Clinical features of six cases of primary lung cancer with sarcoidosis
Saiko Ogata-Suetsugu Takashige Maeyama Naoki Hamada Tetsuya Yokoyama Kunihiro Suzuki Youjiro Arimori Tatsuma Asoh Eiji Harada Koichi Takayama Yoichi Nakanishi
Research Institute for Diseases of the Chest, Graduate School of Medical Sciences, Kyushu University
We reviewed clinical features of 6 primary lung cancer cases complicated with sarcoidosis admitted to our hospital from January 2006 to December 2010. The male/female ratio was 3/3, and the average age at the onset of the lung cancer was 63.8 years. Four cases had a history of smoking. A diagnosis of sarcoidosis and lung cancer was made at the same time in 4 cases, and in 2, lung cancer was detected during follow-up of sarcoidosis. The follow-up durations were 5.6 years and 22 years.
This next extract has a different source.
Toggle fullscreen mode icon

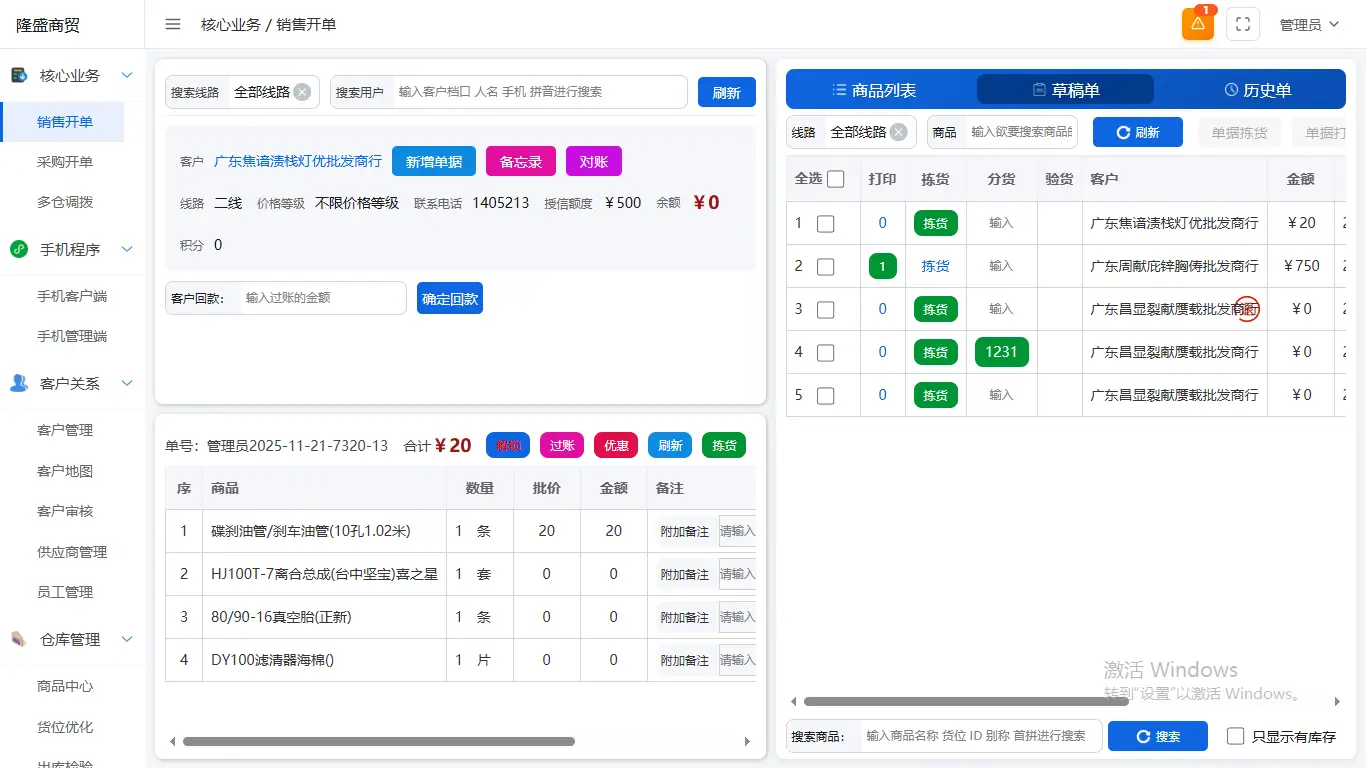click(1243, 24)
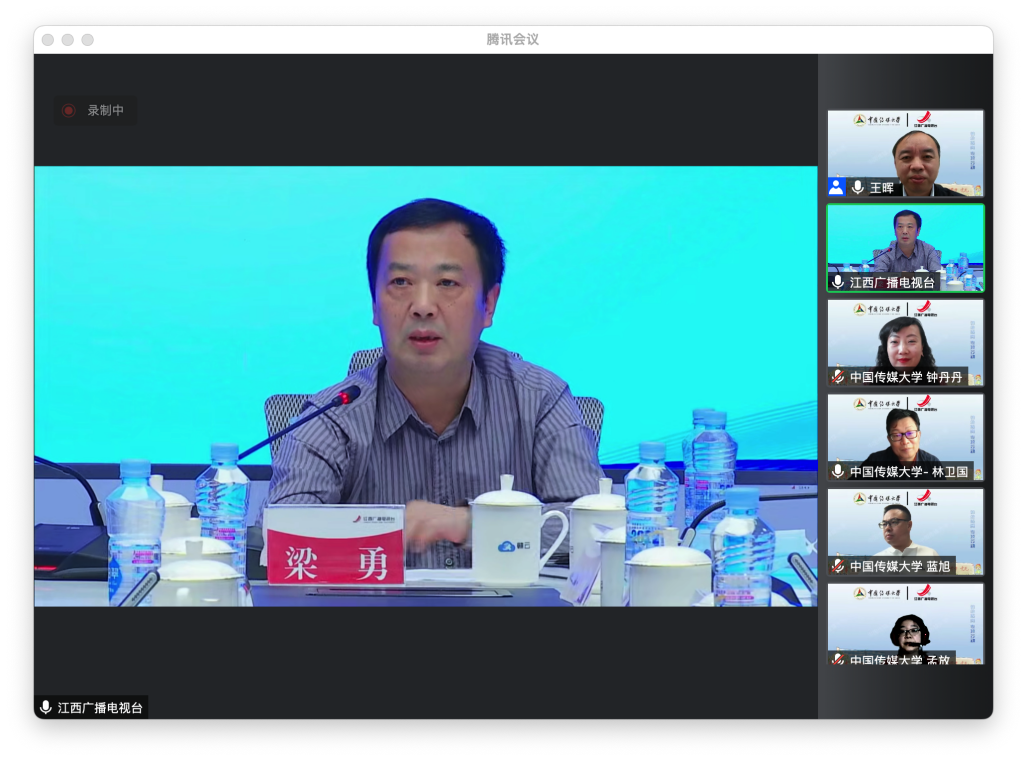Screen dimensions: 1027x761
Task: Click the 录制中 recording status label
Action: coord(105,111)
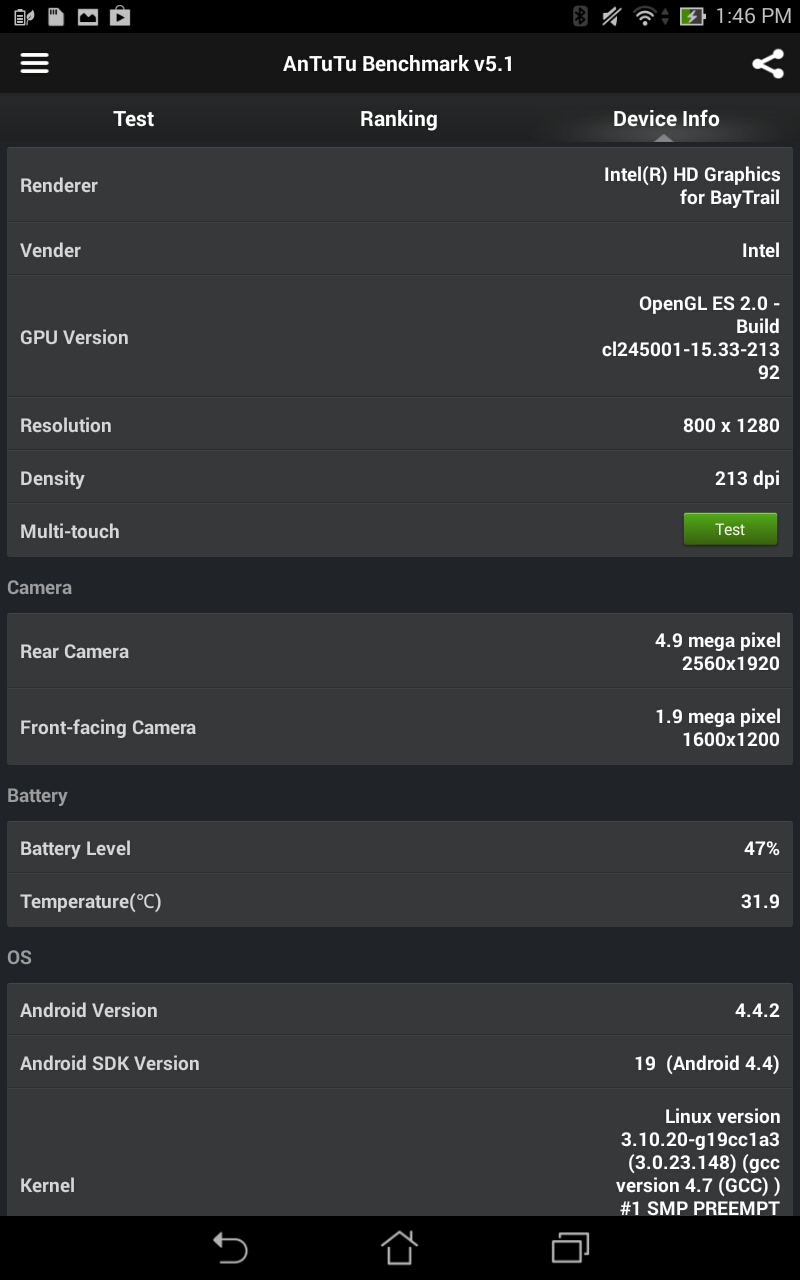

In all patients, the diagnosis of sarcoidosis was made with a histological examination. A chest CT scan showed hilar lymphadenopathy in 4 cases; 2 were bilateral, and 2 were unilateral. In 5 cases, primary lung cancer was detected in the lower lobe and the sixth was in the upper lobe. Histological types of lung cancer were adenocarcinoma in 4 cases, bronchioalveolar carcinoma in 1, and small-cell carcinoma in 1. For evaluation of hilar lymphadenopathy, endobronchial ultrasound-guided transbronchial needle aspiration was performed in 1 case, and video-assisted thoracic surgery was carried out in another. We conclude that it is difficult to distinguish between lymphadenopathy of sarcoidosis and metastatic lesion of lung cancer by imaging methods. Thus cytological or histological examination of lymphadenopathy is important to decide on a treatment plan in a case of lung cancer with sarcoidosis.